Certainly, many are "underemployed".  We have preached the necessity to get a college degree.  We have told kids not to worry about building huge piles of college debt.  We have assumed they would all find high paying jobs in already saturated fields.  In the meantime, we have steered kids away from the trades and from more technical work.  Now, there is a shortage of construction workers, medical technicians, etc.  There is a glut of history majors, graphic arts majors, etc.  

Our firm won't let me retire.  I'm 68 years old and they insist that I continue working 50 hours/week.  There just aren't folks out there prepared to do what I do.  One of our offices is looking for Engineers and would hire those with experience on the spot.  They just aren't out there!!  

As I've said before, on this discussion board, not one of our kids went to college out of high school and all have remained gainfully employed.  Knock on wood, not one of our kids or their spouses has ever moved from one job unless they have had a better one waiting.  

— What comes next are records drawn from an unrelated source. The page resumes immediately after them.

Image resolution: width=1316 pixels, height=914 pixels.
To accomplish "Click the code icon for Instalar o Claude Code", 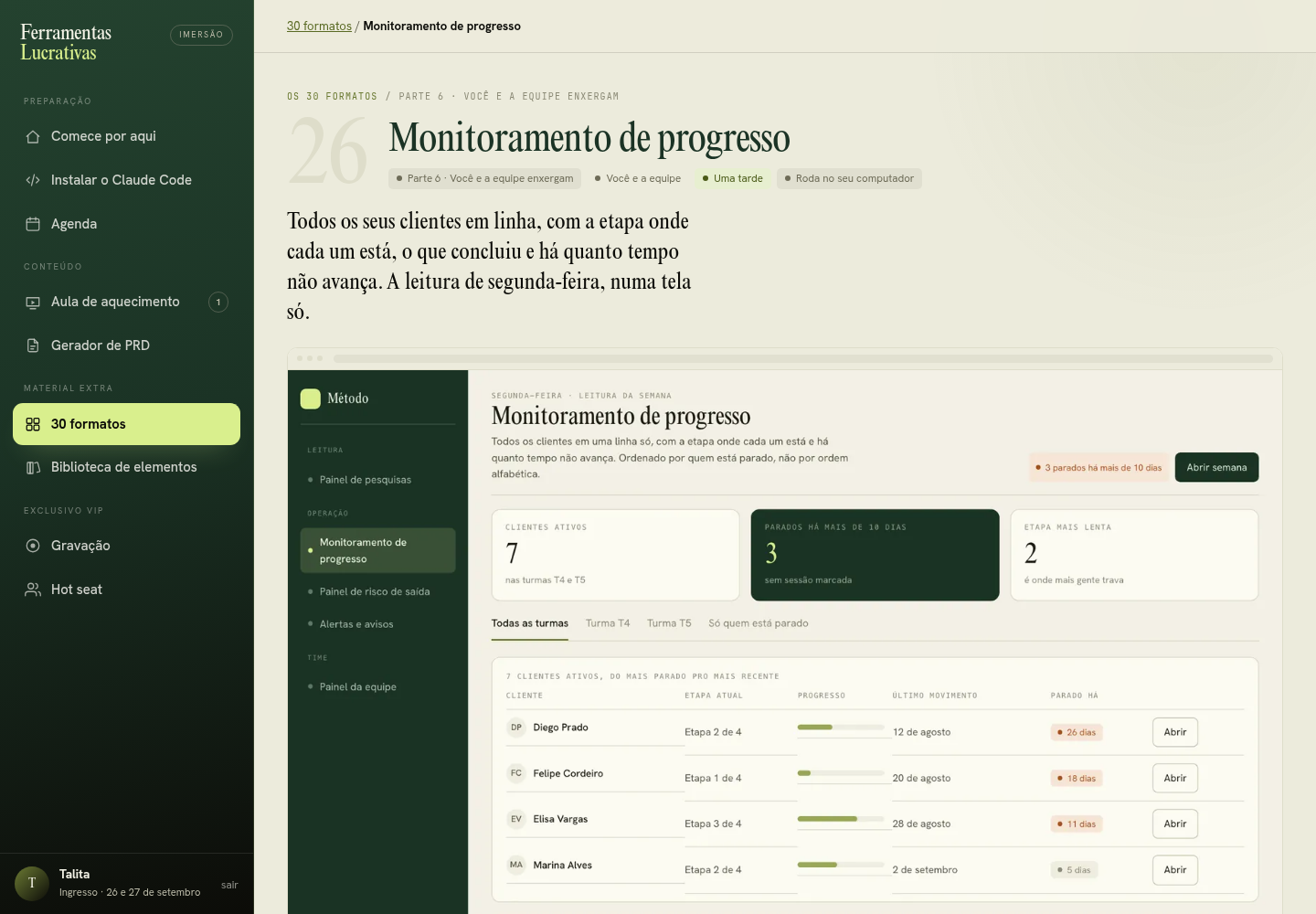I will click(x=33, y=180).
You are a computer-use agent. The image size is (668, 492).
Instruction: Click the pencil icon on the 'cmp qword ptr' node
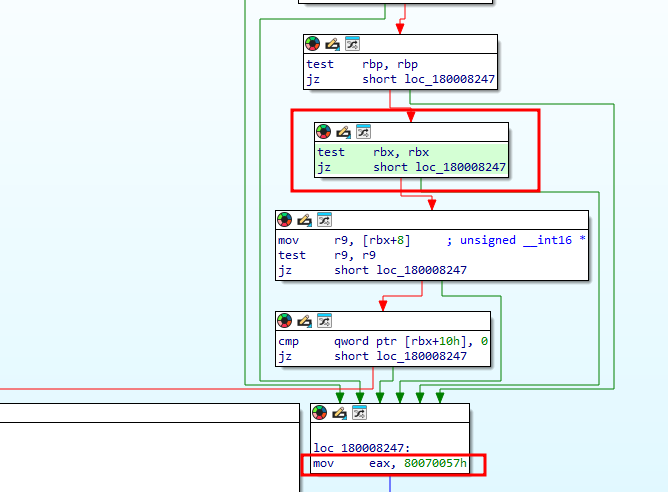click(305, 321)
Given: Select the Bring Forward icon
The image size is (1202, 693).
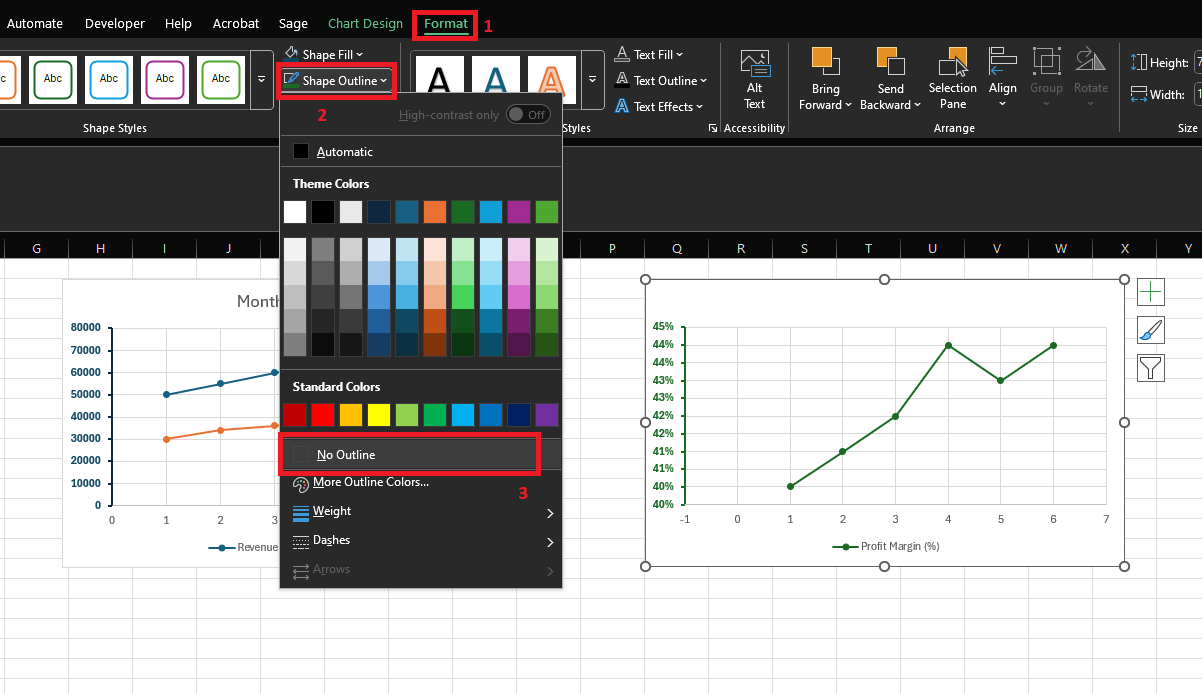Looking at the screenshot, I should tap(825, 75).
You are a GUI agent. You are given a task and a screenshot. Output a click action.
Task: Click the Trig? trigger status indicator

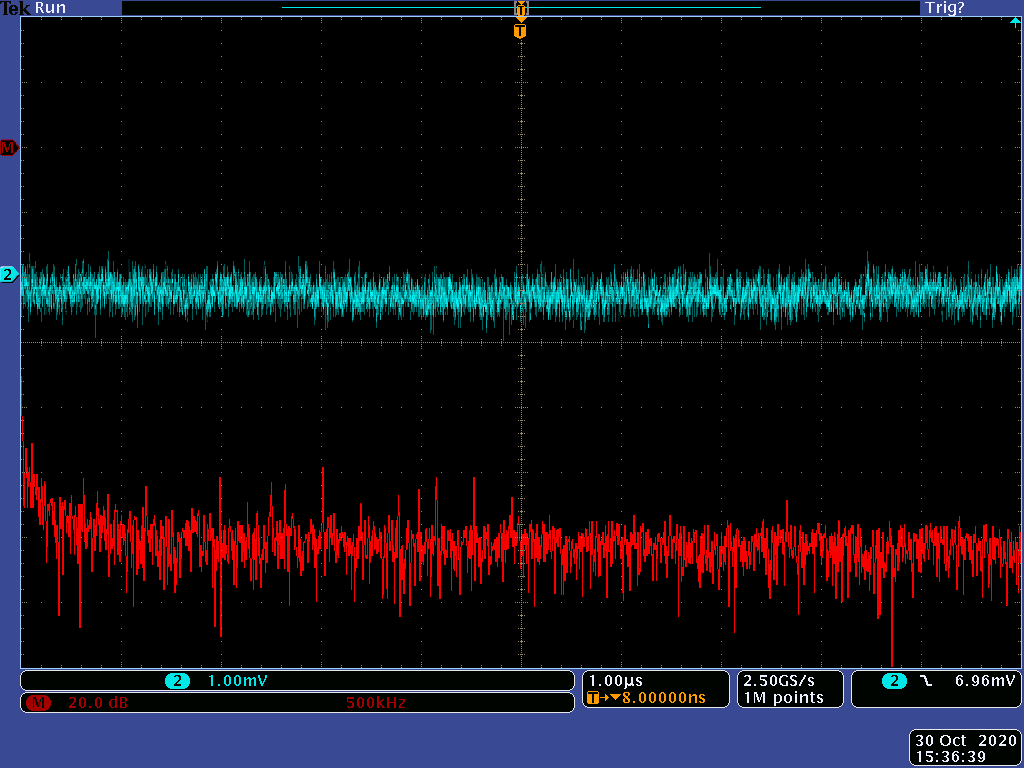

If you want work... If you really want work and will go where the work is and will exhibit good work ethic, you can find work in the U.S. today.  If the area in which you live happens to fall into one of the higher unemployment locations and you are not willing to move... you will be unemployed or underemployed.  If you can't show up on time, show up sober, show up willing to work harder and longer than anyone else there... you will be unemployed or underemployed.  If you are assuming you are 'owed' employment and do not feel it necessary to learn something new every day... you will be unemployed or underemployed.


----------



## SeaBreeze (Jan 10, 2015)

BobF said:


> Who is this Mitchie you speak of QuickSilver.



She's speaking about this Mitchie.  http://www.msnbc.com/rachel-maddow-show/no-wonder-mitch-mcconnell-wants-credit-the-economy




> Senate Majority Leader Mitch McConnell (R-Ky.) this week raised a few eyebrows, claiming that Republicans deserve credit for the nation’s improved economic conditions. It was an amazing turn of events for a Republican leader who spent the 2014 election cycle blaming President Obama for weak economic growth.
> But in light of the new job numbers, the motivation behind McConnell’s ridiculous rhetoric is at least understandable – it’s been a long while since Americans have seen job growth like this.
> 
> How long, exactly? Well, the unemployment rate has fallen to 5.6% – its lowest point in nearly seven years – but that’s not always the best metric to watch. Rather, the figures I care about most are straight-up job creation totals, and by this metric, 2014 was the best year since 1999.
> ...













Politifact's take on what was said/alleged...http://www.politifact.com/truth-o-m...mcconnell-says-economic-uptick-coincides-exp/


----------



## BobF (Jan 10, 2015)

Well just some comments about claims made in that article about who and why.   Under Clinton the Republicans were in the congress working to help him lower debt and keep the country running too.   Now under Bush, in his last two years for sure we had full Democrat control of the Bush Congress and with their help our economy went to pot and lots of economic problems came to surface.   Best to not be so sure you can just point to Democrats or Republicans and assure of good or poor economy.   In today's economy we now have the highest ever debt shown at $18.1 trillion.   Nothing to be proud of at all and somewhere ahead of us it must all be addressed and paid down.   Pretty sad as prior to the Democrat's taking over Bushes government debt was at about $7.5 trillion and that was because Clinton had helped bring debt down from higher numbers into mid $7 trillion range.   Good for Clinton for doing that.   But in the recent 10 years we have had Democrats that see no wrong with bankrupting the US with crazy spending.   And mostly for real questionable justifications.


----------



## SeaBreeze (Jan 10, 2015)

AZ Jim said:


> There is NO way these GOP people are going to give the President credit for anything.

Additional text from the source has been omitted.